Exercise prompt
Taking the line with "Screen dimensions: 519x374" as the first and the last line of the listing as the final one, please copy exactly those lines and no others, without pictures.
----------
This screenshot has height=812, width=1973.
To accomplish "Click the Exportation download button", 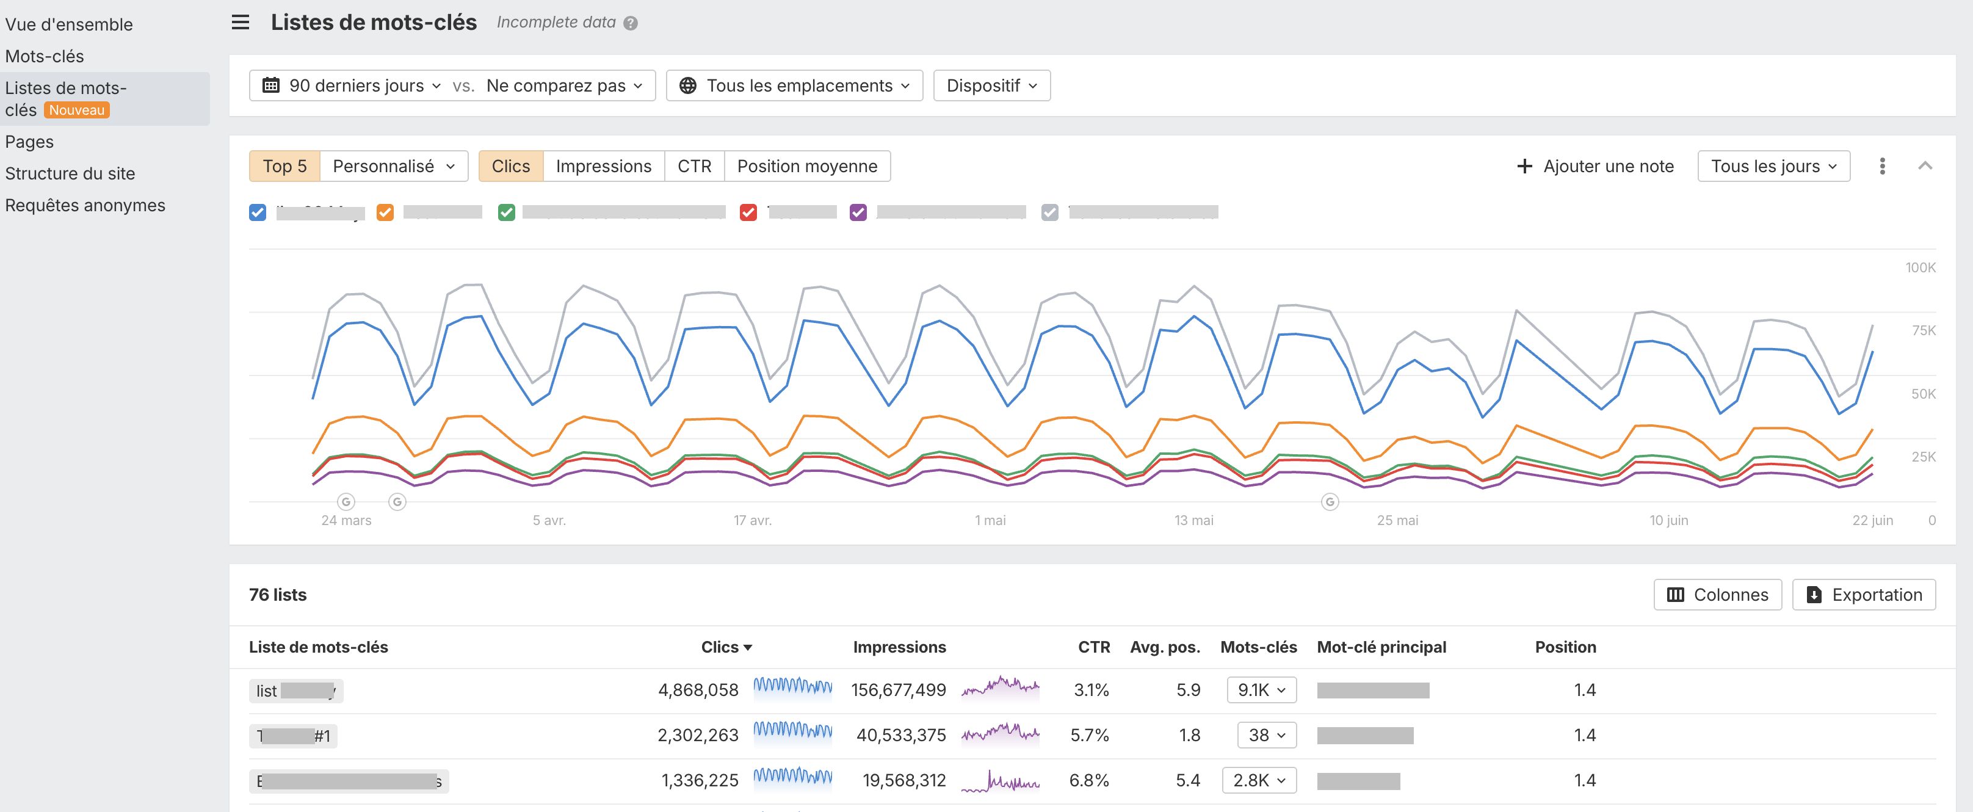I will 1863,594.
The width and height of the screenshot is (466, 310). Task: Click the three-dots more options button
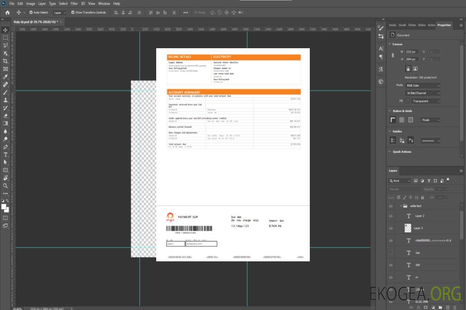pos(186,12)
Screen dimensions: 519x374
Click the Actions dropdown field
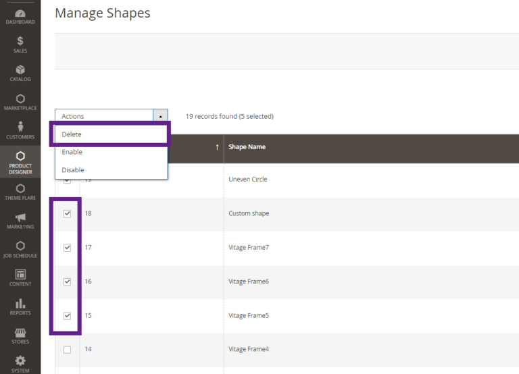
----------
Response area
Screen dimensions: 519x374
Click the Actions dropdown field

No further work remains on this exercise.